Token estimates use conservative ratios: ~3.2 chars/token for HTML (tag-heavy), ~4.0 chars/token for CTX (natural language).

Aggregate

Metric Raw HTML CTX Savings
Total bytes (4 pages) 2,514,870 378,992 84.9%
Total ~tokens (4 pages) ~785,896 ~94,748 87.9%

Projected Cost at Scale

At $3/M input tokens (Claude Sonnet 4 pricing):

Scenario HTML Cost CTX Cost Saved
Single Ohtani page $1.11 $0.11 $0.99
50 pages/hour agent workload $55.28/hr $6.69/hr $48.59/hr
1,000 pages/day research batch $1,105.65 $133.72 $971.93

What CTX Preserves

Content tested with the Shohei Ohtani article (15,000+ word Wikipedia biography):

  • Full article text — all biographical content, statistics, career history
  • Section hierarchy§2 Early life§3 Los Angeles Angels§4 2018: AL Rookie of the Year
  • Inline citations[ref1] through [refN] mapped to §ref blocks with URLs and titles
  • Emphasis_Shohei Ohtani_, _Shotime_ where semantically meaningful
  • Tables∷ table blocks with typed columns and pipe-delimited rows
  • Media◆ image blocks with URLs and alt-text fallbacks
  • Forms▸ form.search blocks with inputs (Wikipedia search)
  • Metadata — title, date, author, language, content type

What CTX Strips

  • JavaScript (<script> blocks, inline handlers, module loaders)
  • CSS (<style> blocks, class names, stylesheet links)
  • ARIA attributes, data attributes, role attributes
  • Navigation chrome (<nav>§nav [skip], content truncated)
  • Footer boilerplate (<footer>§footer [skip])
  • Sidebar widgets → §sidebar [skip]
  • Hidden elements, noscript fallbacks
  • HTML structural nesting (divs, spans, wrappers)
  • Duplicate/redundant content from responsive layouts

Service Endpoints Tested

The ctx service runs on port 8200 and exposes:

GET  /health                          → {"status": "ok", "tiers": ["fast","smart","full"]}
GET  /convert?url=<URL>&tier=fast     → text/ctx response
POST /convert {"url": "<URL>"}        → text/ctx response
POST /convert {"html": "<HTML>"}      → text/ctx response (raw HTML input)
GET  /proxy/<domain>/<path>           → transparent CTX proxy
POST /parse                           → JSON document structure
GET  /cache/stats                     → Redis cache statistics

All endpoints return Content-Type: text/ctx with X-CTX-Cache: hit|miss headers.

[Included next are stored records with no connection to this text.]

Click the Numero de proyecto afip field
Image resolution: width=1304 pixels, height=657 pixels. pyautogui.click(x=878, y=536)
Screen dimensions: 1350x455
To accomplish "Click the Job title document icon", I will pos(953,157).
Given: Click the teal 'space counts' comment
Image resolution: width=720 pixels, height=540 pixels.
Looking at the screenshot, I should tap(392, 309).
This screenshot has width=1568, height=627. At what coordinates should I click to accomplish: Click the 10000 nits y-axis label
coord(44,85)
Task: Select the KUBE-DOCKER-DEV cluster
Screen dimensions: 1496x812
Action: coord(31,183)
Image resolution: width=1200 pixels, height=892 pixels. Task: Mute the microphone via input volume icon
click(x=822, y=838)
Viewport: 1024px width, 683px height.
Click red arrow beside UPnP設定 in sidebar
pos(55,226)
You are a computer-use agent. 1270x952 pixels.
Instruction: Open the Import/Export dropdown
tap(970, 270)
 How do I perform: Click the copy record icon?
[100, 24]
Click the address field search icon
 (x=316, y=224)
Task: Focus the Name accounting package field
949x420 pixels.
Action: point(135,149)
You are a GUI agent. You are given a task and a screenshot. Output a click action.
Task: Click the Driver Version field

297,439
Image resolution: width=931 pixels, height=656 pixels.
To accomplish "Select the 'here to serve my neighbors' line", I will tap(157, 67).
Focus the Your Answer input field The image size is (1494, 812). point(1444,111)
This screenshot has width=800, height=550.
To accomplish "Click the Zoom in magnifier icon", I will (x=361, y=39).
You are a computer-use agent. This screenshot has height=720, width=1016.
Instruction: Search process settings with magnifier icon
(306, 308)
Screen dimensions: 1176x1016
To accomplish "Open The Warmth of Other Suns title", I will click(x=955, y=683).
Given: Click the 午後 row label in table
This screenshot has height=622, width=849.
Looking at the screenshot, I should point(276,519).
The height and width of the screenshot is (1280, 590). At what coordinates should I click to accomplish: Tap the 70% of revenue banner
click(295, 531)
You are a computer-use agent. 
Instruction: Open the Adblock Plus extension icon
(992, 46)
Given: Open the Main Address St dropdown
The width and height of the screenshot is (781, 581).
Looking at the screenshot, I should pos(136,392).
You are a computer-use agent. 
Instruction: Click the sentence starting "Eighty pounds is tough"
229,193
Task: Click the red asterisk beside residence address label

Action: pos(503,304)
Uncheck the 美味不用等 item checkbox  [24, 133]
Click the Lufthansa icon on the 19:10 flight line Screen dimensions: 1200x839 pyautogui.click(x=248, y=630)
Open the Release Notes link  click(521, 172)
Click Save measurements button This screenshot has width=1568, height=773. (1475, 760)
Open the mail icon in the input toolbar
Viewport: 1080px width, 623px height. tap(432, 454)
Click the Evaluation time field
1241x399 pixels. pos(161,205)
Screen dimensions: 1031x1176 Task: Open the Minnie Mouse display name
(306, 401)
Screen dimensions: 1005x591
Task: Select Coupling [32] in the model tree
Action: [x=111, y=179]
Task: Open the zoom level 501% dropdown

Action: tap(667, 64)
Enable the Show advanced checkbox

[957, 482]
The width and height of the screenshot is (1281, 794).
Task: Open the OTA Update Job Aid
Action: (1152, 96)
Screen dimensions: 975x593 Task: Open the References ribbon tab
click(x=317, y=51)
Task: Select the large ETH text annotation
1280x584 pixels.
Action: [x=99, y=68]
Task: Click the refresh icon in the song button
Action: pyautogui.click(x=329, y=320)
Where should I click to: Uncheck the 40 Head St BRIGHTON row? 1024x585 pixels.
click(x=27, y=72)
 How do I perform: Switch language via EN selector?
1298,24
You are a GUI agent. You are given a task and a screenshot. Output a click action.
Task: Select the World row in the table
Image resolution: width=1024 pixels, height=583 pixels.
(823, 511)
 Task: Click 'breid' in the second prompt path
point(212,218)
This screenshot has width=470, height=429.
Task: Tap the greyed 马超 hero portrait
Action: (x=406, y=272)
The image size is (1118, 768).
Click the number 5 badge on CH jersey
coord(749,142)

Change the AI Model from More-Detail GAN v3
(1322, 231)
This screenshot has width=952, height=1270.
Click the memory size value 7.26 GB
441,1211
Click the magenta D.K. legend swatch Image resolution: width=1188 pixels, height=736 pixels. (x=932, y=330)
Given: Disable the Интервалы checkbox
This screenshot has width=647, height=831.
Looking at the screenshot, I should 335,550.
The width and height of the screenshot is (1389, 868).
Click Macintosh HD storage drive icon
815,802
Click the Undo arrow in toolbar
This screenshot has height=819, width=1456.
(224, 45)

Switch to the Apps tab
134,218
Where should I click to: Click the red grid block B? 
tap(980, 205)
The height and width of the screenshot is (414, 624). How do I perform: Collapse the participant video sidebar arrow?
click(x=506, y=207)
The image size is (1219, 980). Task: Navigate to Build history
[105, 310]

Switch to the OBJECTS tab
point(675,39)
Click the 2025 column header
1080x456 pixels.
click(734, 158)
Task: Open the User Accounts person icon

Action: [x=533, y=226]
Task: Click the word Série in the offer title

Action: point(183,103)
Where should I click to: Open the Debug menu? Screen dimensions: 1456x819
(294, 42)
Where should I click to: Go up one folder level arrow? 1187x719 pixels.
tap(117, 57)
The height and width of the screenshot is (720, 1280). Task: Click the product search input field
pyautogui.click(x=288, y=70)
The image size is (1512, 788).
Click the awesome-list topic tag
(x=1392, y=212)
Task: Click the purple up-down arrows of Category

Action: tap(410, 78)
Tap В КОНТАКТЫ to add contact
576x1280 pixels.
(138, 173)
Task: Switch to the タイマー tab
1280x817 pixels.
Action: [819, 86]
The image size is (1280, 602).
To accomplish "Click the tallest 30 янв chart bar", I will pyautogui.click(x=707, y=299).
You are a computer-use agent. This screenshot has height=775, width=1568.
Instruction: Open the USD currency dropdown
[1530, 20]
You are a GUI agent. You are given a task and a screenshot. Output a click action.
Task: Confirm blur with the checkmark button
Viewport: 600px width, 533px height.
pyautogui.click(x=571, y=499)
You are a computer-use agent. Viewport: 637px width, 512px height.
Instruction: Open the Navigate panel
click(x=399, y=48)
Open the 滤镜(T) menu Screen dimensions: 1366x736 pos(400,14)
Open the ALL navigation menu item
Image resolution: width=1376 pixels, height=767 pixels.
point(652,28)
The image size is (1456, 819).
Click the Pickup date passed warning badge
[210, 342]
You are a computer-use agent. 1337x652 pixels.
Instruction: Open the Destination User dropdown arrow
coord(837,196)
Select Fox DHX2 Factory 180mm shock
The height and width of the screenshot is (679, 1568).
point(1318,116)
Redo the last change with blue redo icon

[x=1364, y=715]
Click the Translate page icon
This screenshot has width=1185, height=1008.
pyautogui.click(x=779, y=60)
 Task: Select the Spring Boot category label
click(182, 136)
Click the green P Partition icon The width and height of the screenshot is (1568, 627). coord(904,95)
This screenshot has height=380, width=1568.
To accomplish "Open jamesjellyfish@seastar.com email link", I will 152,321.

Redis caching with configurable TTL (1h default, 4h for VLM-tier).

Extraction Tiers

Tier Method Speed AI Required
fast DOM rules only <500ms No
smart DOM + regex NER <1s No (default)
full DOM + NER + VLM 2-5s Yes (opt-in)

The full tier uses the local Qwen3-VL-30B model for image description generation when alt-text is missing or generic.


Round-Trip Validation

The parser (ctx-parse) successfully parses CTX output back into structured Python objects:

CTX text → parse() → CTXDocument → emit() → CTX text  ✓

Validated: version header, attributes with quoting, section depth, skip annotations, inline citations, data blocks, ref blocks.


Implementation Components

src/ctx/
├── grammar.py          — CTX v1.0 delimiter constants, type registries
├── models.py           — Pydantic models (CTXDocument, CTXBlock, CTXDelta)
├── escaping.py         — Delimiter escaping, attribute quoting (spec ch.4)
├── parser.py           — .ctx text → CTXDocument (spec ch.15-16)
├── emitter.py          — CTXDocument → .ctx text
├── converter/
│   ├── pipeline.py     — Orchestrator: fetch → extract → classify → annotate → normalize → emit
│   ├── fetcher.py      — Async URL fetching with content negotiation
│   ├── extractor.py    — readability-lxml + BeautifulSoup content extraction
│   ├── classifier.py   — Content type detection (article/product/application/video)
│   ├── annotator.py    — Citation [refN] generation, [skip] annotation, section nesting
│   ├── normalizer.py   — Boolean normalization, empty block stripping
│   └── tiers.py        — fast/smart/full tier dispatch (VLM integration)
├── service/
│   ├── app.py          — FastAPI application with Redis caching
│   ├── routes.py       — /convert, /proxy, /parse, /health, /cache/stats
│   └── config.py       — Environment-based configuration
└── cli/
    ├── convert.py      — ctx-convert CLI (URL/file/stdin → CTX)
    └── parse.py        — ctx-parse CLI (validate, JSON output, tree view)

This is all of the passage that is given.